Start of DATA RECORDS

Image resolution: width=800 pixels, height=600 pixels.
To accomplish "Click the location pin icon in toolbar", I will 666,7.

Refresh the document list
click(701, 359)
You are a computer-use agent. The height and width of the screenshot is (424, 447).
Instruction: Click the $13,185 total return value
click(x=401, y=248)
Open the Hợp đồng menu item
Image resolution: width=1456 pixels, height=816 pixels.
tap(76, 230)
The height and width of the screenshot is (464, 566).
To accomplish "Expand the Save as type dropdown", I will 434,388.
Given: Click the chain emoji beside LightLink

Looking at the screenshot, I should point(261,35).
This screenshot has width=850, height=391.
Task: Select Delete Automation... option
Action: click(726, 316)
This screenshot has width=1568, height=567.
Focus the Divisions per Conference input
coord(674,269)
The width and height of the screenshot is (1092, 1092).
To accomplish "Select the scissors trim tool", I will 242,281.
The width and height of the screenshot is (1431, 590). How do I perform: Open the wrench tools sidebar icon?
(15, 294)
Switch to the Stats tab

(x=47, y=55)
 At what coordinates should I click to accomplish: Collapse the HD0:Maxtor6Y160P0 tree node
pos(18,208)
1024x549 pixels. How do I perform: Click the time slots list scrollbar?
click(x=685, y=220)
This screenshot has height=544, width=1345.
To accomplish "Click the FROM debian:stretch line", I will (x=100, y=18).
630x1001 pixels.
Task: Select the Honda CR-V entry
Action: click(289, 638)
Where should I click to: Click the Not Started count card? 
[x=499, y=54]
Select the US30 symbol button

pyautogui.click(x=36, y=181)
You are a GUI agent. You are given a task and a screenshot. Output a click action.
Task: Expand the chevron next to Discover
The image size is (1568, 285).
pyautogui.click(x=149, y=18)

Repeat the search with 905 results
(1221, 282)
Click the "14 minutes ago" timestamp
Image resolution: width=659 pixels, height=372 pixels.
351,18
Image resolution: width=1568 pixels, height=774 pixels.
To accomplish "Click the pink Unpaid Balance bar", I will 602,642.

End of DATA RECORDS

Check each line of the listing for "agent", and copy the ones that hold it.

*RESPONSE AREA*.
You are a computer-use agent. The height and width of the screenshot is (424, 447).
You are a GUI agent. You are given a task and a screenshot. Output a click action.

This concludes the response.